ヤンキースがキャンプを張っていたフロリダ州タンパのレジェンズ・フィールドは、マウンドの勾配(こうばい)からアンツーカーの配合に至るまで、できる限り本拠地ヤンキースタジアムに近づけるべく努力がなされているという。松坂が3度目のオープン戦登板を果たしたスタジアムは、手をのばせばメジャーリーガーに触れることができそうなほど選手との距離が近かった。
徹頭徹尾、選手のため。あるいは、ファンのため。メジャーリーグのスタジアムはもちろんのこと、マイナーリーグ用のちっぽけなスタジアムまで、その哲学は行き渡っていた。レジェンズ・フィールドの道路を挟んだ反対側には、アメリカンフットボール用のレイモンド・ジェイムス・スタジアムがあったが、こちらも、外から見ただけで中に入ってみたくなるようなスタジアムだった。
日本のスタジアムは、誰のためにあるのだろう。
帰国してすぐ、悲しくも情けない話を聞いた。将来のJリーグ昇格を目指すあるクラブが、サッカー専用スタジアムの建設を立ち上げようとしたところ、すぐさま他の競技団体から横やりが入ったというのだ。
「陸上トラックのついていないスタジアム建設などとんでもない」
野球にしか使用することのできない野球場の建設に反対の声はあがらずとも、サッカー専用競技場となるとこうした声がでてきてしまうのは、この国にサッカーというスポーツが染みていない証でもある。ただ、いまや西欧はもちろんのこと、経済的に後れをとっていた東欧でさえも、次々とサッカー専用スタジアムの建設が進んでいることを思うと、この国のスポーツの貧しさを痛感する。
いまや、サッカーはプロスポーツである。プロである以上、スタジアムは舞台装置である。どれほど素晴らしい歌舞伎役者が演技をしたところで、舞台がお粗末であればその魅力は半減してしまう。
スタジアムは、徹頭徹尾、選手のため、あるいはファンのためのものでなければならない。

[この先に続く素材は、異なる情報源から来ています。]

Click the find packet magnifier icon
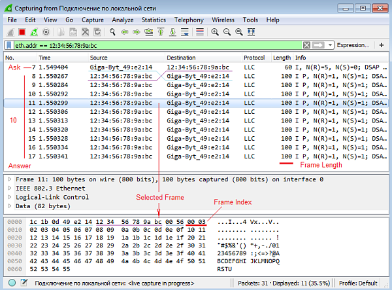Viewport: 392px width, 290px height. (112, 31)
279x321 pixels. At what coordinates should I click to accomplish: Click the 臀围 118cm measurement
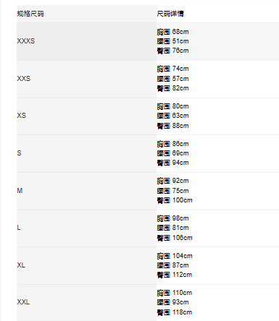pyautogui.click(x=175, y=312)
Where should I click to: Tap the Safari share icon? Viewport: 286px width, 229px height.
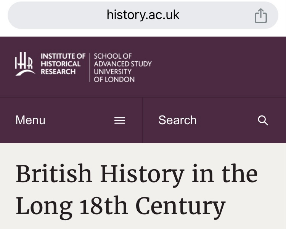click(x=261, y=16)
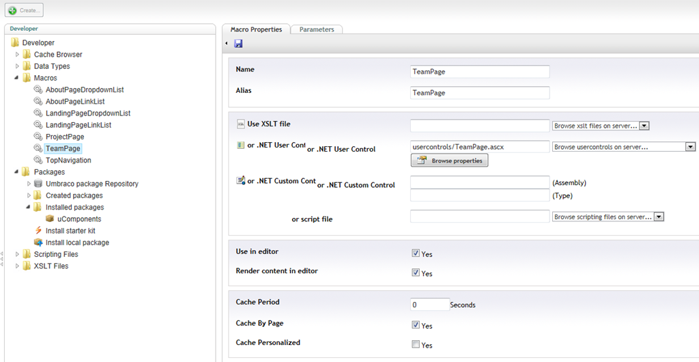Select ProjectPage macro in the tree
The width and height of the screenshot is (699, 362).
click(x=65, y=137)

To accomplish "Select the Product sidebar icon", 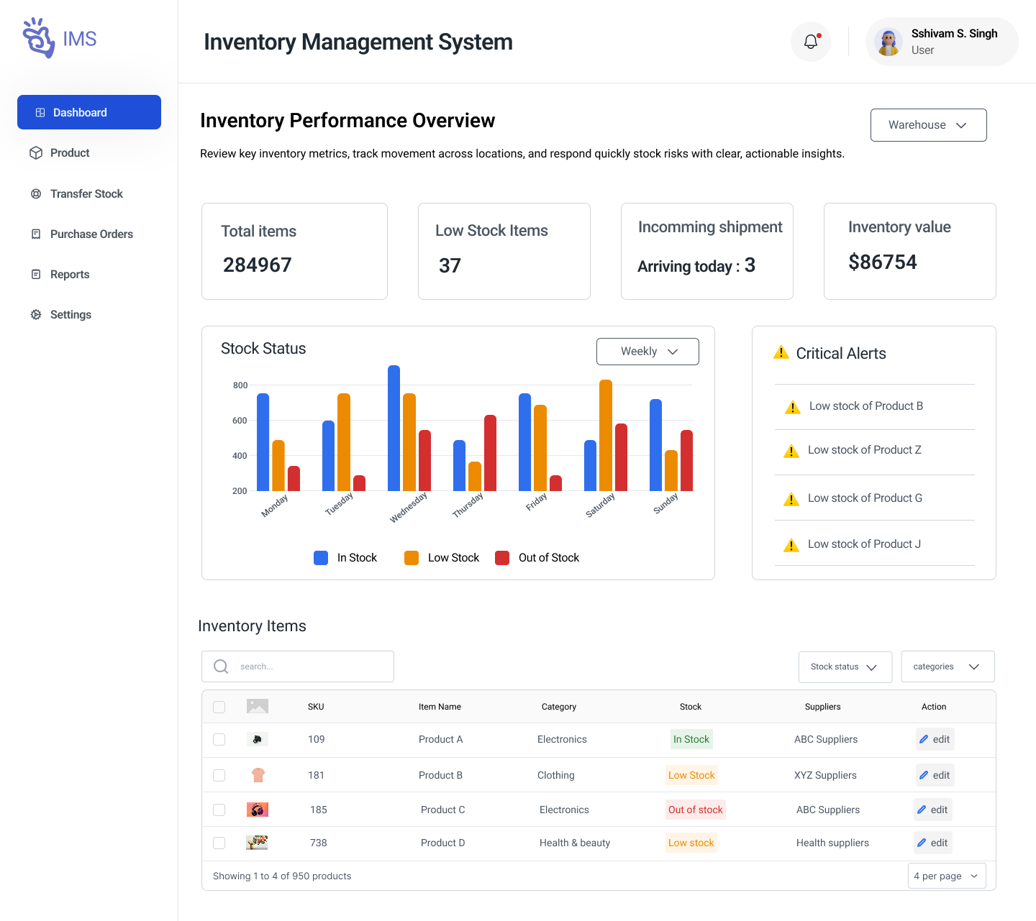I will [37, 152].
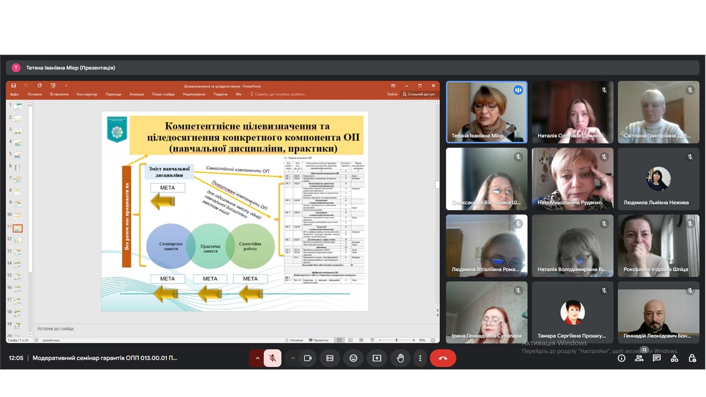Select Роксолана Ігорівна Шпіца video tile

click(x=658, y=245)
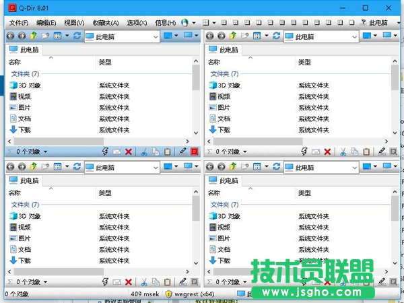This screenshot has width=404, height=303.
Task: Click the back arrow in top-left pane
Action: pos(11,36)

トラックのついたサッカー場は、スタジアムとして魅力的だろうか。選手にとって、力となるだろうか。そして、サッカー場のおまけとして作られたトラックは、陸上競技の選手にプライドをもたらすだろうか。選手のためでもファンのためでもなく、単なる縄張り争いとしか思えない騒動を見聞きするたび、日本人選手の海外流出はとまらないだろうなと痛切に思う。